Esto que sigue es un capitulito de mi obrita de Ciencia Ficción-Fantasía titulada «Los Nómadas de las Arenas del Tiempo». Un pueblo dividido en castas avanza por el desierto construyendo una vía de tren, no se sabe si huyendo de o intentando regresar al lugar del que proceden, misteriosamente aludido como la Capital. La narración corre a cargo de un niño. Quiero pensar que la sensación de alegría y maravilla que transmite (¡o eso espero!) a pesar de todo este capitulito, me rescata de estos días algo grises.
Los chicos mayores tenían mil teorías sobre las pistas que avisaban de su aparición. Unos decían que un temblor especial de la luz al anochecer anunciaba el momento. Otros que un florecer atípico de las lunas. Otros que estaba predicho en El Libro. Y así mil teorías, la mayoría fantásticas, todas falsas. El hecho es que cuando durante el sol rojo se abrían con un zumbido los techos de algunos vagones, siempre nos pillaba por sorpresa.
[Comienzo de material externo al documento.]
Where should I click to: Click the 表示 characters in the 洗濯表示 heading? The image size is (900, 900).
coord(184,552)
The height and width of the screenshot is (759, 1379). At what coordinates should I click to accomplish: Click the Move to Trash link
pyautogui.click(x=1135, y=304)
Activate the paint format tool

—¡Danzarines! —gritaba el primero que los descubría corriendo hacia los vagones con los techos abiertos—. ¡Danzarines!
Era un momento mágico. Aún siento un cosquilleo por todo el cuerpo cuando lo recuerdo. La primera vez que los vi me parecieron grandes arañas saltarinas. Tenían el tamaño de un hombre adulto, y saltaban desde el interior al techo de los vagones y de ahí a la arena. Silenciosos, parecía que toda su actividad se concentraba en las luces parpadeantes que recubrían sus cuerpos rechonchos.
Es curioso, pero nunca les tuvimos miedo. Los veíamos estirándose junto a los vagones, saltando y agachándose, encendiendo y apagando sus luces en mil diferentes patrones. Y luego, sin avisar, a gran velocidad, se lanzaban hacia las arenas alejándose del convoy, bajo la creciente oscuridad del cielo verde. Antes de que aparecieran las estrellas en el cielo, nos regalaban con la visión de mil luces danzarinas. Sentíamos como si nuestros corazones saltaran con ellos, y borrachos de felicidad, mucho antes de haber bebido por primera vez, asistíamos a sus danzas frenéticas y caprichosas en la arena, cada vez más lejos. Elegíamos a nuestro Danzarín y jugábamos a cuál de ellos era el último en desaparecer. Porque desaparecían rápidamente en la lejanía. Se marchaban y nos dejaban abandonados junto a La Vía, hundidos en la tristeza mientras ellos se dirigían a lugares llenos de maravilla.
Muy pocos regresaban, y cuando lo hacían era arrastrándose sobre patas estropeadas o perdidas, cubiertos de arena, con los cuerpos rechonchos abollados, y con las luces apagadas. Los constructores los recogían rápidamente y se los llevaban sin dejar que nadie se acercara a ellos. Parecía que hubieran pasado años en las arenas. Tal vez fuera así, y los que regresaban no eran los que habíamos visto días antes, si no aquellos que habían visto nuestros padres cuando eran niños.